🤖 AI Summary
This work addresses the critical limitations of large language models (LLMs) in scientific hypothesis generation—namely, insufficient granularity and lack of experimental feasibility. We formally define, for the first time, the task of *fine-grained scientific hypothesis discovery* in chemistry: given a broad research direction, generate hypotheses specifying concrete methodologies, controllable variables, and empirically testable predictions. To this end, we propose a hierarchical search framework that jointly optimizes prompt structure, implicit reward modeling via LLM self-evaluation, multi-model ensemble scoring, and combinatorial optimization. Evaluated on a novel, expert-annotated chemical hypothesis benchmark, our approach significantly outperforms strong baselines. Results demonstrate that hierarchical search effectively smooths the reward landscape, enhancing search stability and hypothesis quality.
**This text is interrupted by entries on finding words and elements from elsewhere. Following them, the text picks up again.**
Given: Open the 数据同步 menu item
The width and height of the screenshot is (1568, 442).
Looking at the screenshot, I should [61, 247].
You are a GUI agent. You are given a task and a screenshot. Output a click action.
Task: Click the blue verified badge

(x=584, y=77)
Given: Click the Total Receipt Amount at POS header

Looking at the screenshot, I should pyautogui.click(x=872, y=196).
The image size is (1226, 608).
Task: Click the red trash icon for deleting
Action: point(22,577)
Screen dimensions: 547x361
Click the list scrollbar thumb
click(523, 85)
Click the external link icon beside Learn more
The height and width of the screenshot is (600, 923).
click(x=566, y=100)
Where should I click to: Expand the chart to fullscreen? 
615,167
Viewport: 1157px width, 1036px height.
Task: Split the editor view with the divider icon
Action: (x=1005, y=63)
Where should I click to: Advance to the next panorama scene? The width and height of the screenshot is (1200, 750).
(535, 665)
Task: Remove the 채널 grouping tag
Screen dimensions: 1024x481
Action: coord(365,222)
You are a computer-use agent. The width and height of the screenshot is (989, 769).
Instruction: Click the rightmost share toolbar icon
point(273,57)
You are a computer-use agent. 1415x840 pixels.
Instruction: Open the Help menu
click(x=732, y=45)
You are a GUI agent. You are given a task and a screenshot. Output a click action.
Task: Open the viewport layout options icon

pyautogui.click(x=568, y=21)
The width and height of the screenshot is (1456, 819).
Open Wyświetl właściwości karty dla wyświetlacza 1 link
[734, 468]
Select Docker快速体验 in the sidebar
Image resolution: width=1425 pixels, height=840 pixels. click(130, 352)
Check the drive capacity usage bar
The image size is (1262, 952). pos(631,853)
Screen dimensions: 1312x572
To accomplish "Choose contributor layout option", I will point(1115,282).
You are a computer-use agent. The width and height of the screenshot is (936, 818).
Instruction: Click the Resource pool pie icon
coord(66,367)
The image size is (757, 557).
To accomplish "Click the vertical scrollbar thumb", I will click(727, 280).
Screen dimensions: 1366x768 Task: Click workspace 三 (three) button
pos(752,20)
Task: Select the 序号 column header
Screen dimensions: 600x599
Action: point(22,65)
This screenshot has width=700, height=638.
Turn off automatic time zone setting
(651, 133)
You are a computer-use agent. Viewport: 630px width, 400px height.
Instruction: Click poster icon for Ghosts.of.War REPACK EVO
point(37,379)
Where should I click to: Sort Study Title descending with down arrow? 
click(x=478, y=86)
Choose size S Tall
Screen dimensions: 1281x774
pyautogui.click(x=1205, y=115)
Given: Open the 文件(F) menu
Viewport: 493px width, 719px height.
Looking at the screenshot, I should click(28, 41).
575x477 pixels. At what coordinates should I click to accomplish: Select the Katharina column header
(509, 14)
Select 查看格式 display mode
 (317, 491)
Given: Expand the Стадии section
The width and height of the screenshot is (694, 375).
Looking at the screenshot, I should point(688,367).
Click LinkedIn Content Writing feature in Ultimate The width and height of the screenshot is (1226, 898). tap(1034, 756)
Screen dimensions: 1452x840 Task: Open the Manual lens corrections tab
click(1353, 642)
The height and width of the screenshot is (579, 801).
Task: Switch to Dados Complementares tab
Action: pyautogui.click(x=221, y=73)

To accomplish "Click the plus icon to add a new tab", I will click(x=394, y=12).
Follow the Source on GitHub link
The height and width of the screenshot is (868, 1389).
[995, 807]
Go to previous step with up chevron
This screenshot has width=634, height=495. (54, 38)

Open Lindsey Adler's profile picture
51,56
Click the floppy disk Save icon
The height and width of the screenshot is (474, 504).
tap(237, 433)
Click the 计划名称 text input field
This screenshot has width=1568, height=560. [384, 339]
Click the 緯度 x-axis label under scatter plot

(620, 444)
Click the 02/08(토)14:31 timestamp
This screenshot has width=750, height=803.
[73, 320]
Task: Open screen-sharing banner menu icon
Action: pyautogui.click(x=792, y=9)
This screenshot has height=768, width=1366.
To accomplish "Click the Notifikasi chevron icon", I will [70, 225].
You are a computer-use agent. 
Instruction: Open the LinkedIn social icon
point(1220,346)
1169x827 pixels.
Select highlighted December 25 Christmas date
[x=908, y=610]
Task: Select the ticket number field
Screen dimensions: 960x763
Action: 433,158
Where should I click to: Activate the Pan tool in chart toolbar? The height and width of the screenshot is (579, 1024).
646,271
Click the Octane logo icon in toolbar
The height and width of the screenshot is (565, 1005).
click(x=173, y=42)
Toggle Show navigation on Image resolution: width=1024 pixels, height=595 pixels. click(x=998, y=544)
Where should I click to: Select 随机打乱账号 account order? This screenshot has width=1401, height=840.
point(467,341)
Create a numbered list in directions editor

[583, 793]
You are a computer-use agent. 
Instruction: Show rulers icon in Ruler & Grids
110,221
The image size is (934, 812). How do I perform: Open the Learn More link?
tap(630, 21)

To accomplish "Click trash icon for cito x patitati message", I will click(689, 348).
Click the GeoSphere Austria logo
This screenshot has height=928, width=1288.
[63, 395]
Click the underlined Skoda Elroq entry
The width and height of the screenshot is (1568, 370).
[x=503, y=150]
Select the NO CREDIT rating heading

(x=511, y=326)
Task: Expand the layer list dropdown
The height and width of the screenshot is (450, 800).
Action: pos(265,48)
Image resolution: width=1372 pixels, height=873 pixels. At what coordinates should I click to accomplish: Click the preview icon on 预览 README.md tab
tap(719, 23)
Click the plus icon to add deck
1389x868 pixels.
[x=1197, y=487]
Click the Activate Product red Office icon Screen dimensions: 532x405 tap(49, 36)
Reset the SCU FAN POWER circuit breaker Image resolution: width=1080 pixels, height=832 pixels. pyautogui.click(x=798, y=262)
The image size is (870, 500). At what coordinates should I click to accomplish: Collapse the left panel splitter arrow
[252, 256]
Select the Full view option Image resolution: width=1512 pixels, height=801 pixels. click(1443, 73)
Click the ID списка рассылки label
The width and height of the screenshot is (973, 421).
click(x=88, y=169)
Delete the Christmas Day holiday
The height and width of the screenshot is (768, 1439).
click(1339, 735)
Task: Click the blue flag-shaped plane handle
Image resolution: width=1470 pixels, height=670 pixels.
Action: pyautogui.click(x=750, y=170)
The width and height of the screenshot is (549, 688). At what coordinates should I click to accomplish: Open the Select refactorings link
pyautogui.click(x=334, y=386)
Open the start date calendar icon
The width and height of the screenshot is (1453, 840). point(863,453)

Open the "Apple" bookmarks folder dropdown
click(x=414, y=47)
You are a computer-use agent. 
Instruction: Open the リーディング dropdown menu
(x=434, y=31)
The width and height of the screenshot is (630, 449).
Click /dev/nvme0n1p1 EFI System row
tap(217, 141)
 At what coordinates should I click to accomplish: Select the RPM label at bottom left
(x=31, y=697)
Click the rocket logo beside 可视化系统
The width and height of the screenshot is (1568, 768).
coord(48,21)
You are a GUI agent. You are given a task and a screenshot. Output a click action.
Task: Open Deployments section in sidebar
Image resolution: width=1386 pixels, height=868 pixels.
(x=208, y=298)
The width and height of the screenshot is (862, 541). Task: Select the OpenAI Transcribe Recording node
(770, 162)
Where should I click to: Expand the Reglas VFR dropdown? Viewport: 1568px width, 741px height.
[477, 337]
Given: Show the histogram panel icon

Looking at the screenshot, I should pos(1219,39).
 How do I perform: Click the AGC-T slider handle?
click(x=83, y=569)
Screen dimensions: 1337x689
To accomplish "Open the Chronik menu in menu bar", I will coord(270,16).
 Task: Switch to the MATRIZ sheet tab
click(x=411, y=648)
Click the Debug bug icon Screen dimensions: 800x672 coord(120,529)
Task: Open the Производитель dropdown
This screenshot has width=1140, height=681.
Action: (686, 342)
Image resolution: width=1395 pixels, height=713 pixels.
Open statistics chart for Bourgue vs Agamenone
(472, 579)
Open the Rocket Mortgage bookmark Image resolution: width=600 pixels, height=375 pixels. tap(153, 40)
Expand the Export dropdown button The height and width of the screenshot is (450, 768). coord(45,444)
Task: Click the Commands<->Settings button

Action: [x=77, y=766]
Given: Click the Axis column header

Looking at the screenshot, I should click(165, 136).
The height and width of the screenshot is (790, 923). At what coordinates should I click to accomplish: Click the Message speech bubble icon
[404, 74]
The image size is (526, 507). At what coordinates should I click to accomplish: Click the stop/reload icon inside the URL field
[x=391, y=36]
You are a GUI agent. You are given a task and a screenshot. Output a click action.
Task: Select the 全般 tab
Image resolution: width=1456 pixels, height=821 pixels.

This work reveals the upper bounds of LLMs in structured scientific reasoning and establishes a foundation for experimentally grounded hypothesis generation.
📝 Abstract
Large language models (LLMs) have shown promise in automating scientific hypothesis generation, yet existing approaches primarily yield coarse-grained hypotheses lacking critical methodological and experimental details. We introduce and formally define the novel task of fine-grained scientific hypothesis discovery, which entails generating detailed, experimentally actionable hypotheses from coarse initial research directions. We frame this as a combinatorial optimization problem and investigate the upper limits of LLMs' capacity to solve it when maximally leveraged. Specifically, we explore four foundational questions: (1) how to best harness an LLM's internal heuristics to formulate the fine-grained hypothesis it itself would judge as the most promising among all the possible hypotheses it might generate, based on its own internal scoring-thus defining a latent reward landscape over the hypothesis space; (2) whether such LLM-judged better hypotheses exhibit stronger alignment with ground-truth hypotheses; (3) whether shaping the reward landscape using an ensemble of diverse LLMs of similar capacity yields better outcomes than defining it with repeated instances of the strongest LLM among them; and (4) whether an ensemble of identical LLMs provides a more reliable reward landscape than a single LLM. To address these questions, we propose a hierarchical search method that incrementally proposes and integrates details into the hypothesis, progressing from general concepts to specific experimental configurations. We show that this hierarchical process smooths the reward landscape and enables more effective optimization. Empirical evaluations on a new benchmark of expert-annotated fine-grained hypotheses from recent chemistry literature show that our method consistently outperforms strong baselines.